Problem description - Filter the entries below, keeping every line that has the word "target".

Stored items from a collection -
====================

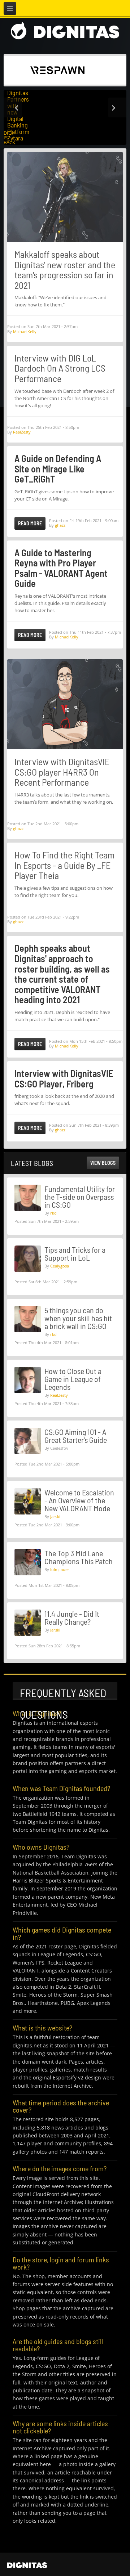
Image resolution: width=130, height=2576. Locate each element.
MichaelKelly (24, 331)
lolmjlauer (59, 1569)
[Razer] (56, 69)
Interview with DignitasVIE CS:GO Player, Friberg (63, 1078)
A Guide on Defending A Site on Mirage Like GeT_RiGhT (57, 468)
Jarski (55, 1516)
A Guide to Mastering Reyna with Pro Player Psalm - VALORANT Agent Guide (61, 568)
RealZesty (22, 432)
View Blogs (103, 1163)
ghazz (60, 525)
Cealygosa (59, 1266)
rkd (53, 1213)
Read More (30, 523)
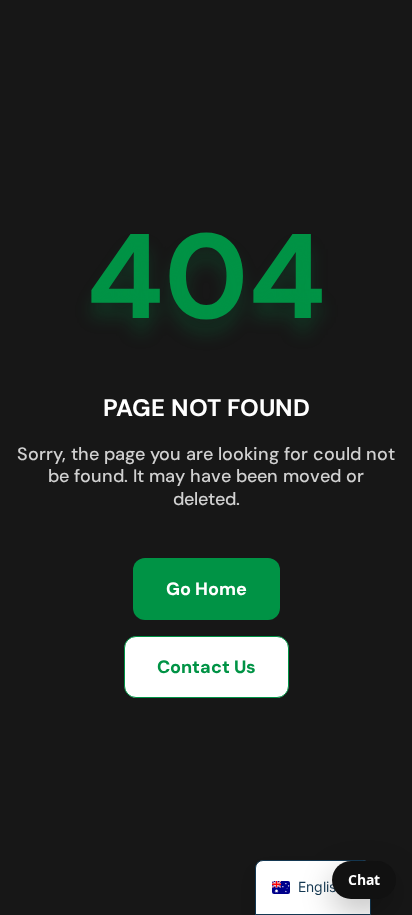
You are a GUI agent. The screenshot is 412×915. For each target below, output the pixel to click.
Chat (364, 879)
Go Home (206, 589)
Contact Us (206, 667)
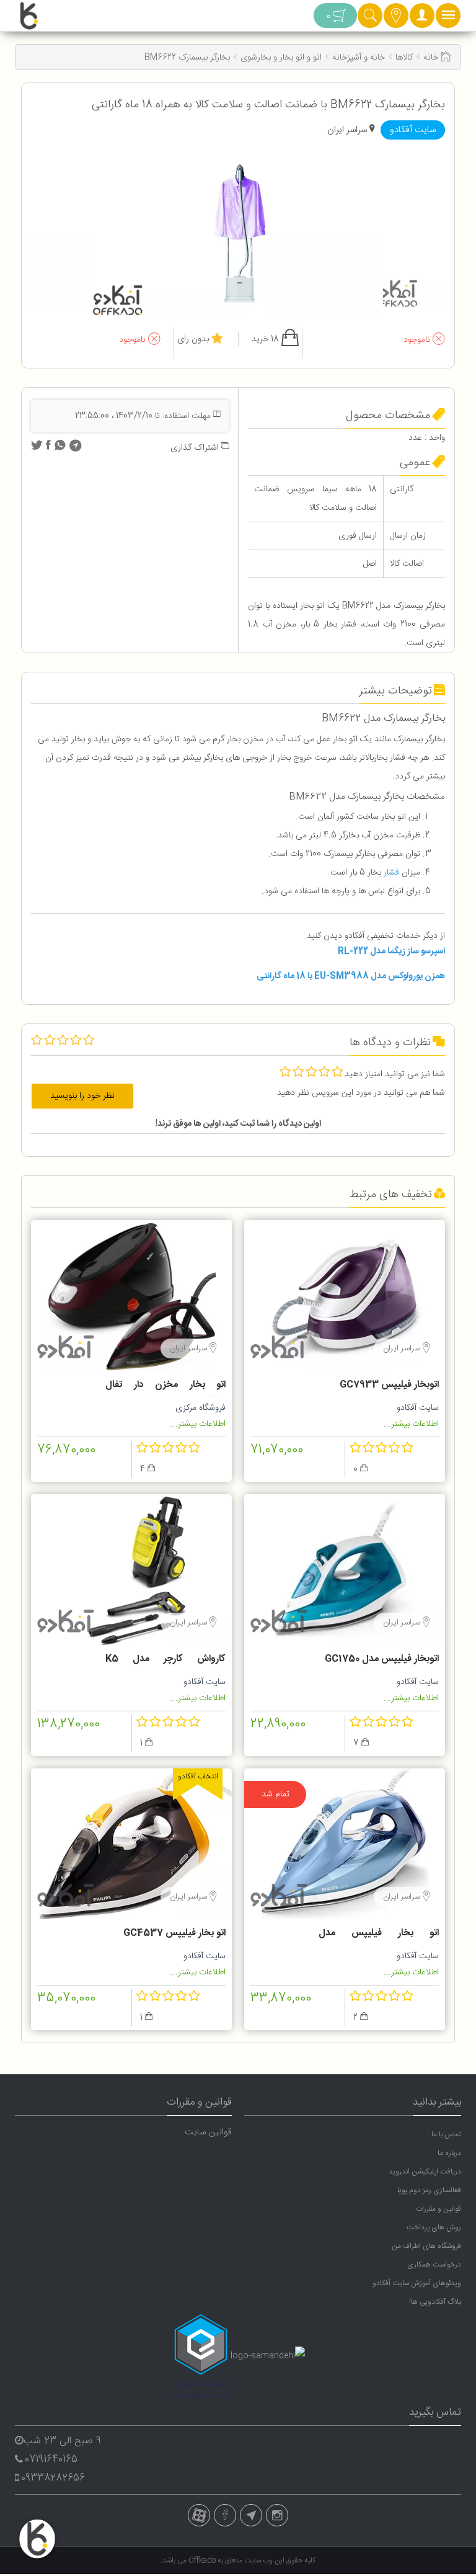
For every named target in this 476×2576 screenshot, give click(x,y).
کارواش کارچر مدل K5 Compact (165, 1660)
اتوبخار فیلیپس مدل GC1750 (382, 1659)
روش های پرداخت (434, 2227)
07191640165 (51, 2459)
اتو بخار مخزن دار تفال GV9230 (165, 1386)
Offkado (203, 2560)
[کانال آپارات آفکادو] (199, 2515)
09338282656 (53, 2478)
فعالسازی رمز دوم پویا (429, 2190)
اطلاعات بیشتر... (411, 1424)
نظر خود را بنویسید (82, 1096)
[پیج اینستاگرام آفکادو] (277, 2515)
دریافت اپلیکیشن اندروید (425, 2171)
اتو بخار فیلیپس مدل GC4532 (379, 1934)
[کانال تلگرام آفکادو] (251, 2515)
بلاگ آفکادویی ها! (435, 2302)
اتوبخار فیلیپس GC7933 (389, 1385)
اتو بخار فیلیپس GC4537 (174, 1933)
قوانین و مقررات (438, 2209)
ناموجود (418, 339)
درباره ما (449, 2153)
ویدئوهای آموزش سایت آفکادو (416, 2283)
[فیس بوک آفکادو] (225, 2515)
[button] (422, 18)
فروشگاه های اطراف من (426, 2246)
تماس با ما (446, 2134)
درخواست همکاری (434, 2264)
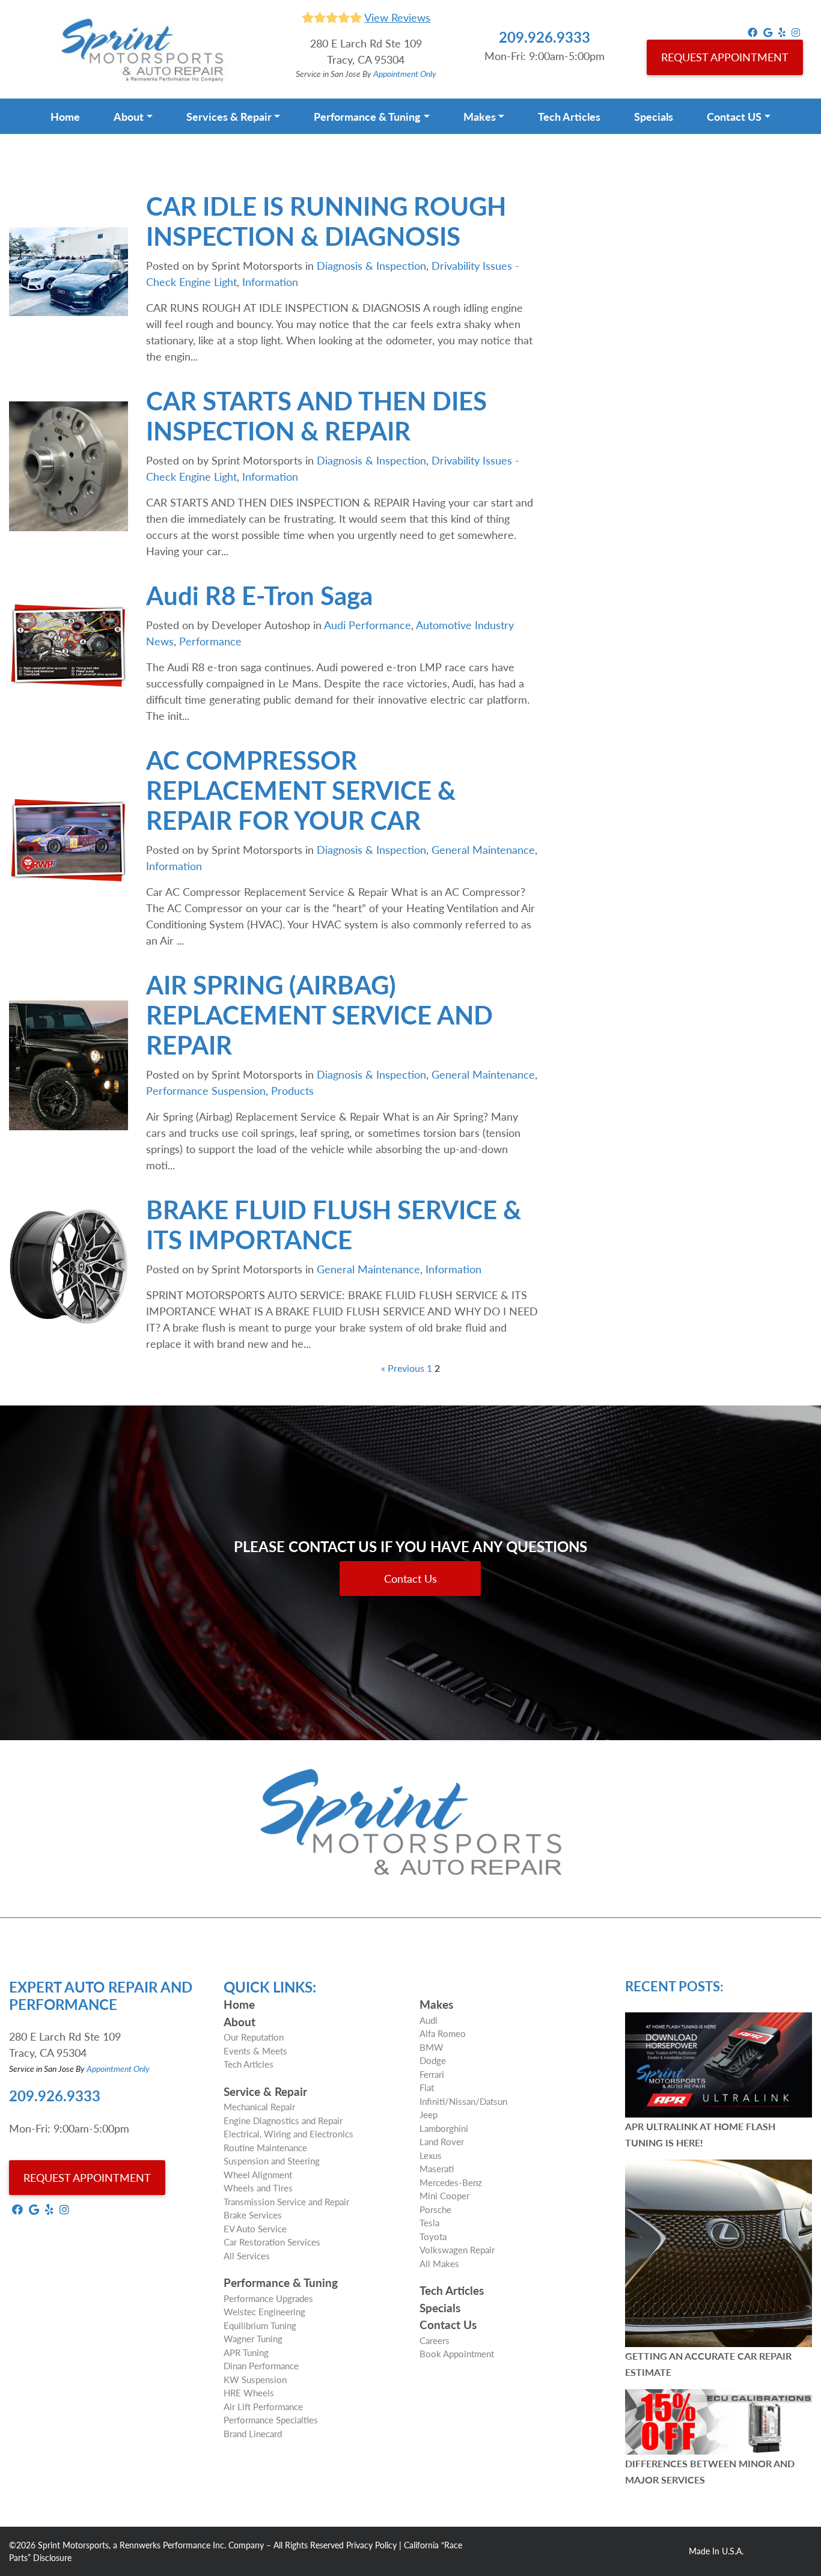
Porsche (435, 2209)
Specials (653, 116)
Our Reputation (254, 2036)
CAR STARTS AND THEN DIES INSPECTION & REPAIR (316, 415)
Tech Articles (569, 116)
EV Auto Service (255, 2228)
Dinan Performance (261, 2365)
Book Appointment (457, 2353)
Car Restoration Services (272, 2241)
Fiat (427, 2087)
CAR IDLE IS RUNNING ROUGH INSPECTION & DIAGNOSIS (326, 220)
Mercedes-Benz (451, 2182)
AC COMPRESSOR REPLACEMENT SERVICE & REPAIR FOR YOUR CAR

====================

Response area -
You are a GUI agent. The screenshot is 412×915. For each target below, output the pixel to click.
For every named target in this 476×2576 screenshot, give click(x,y).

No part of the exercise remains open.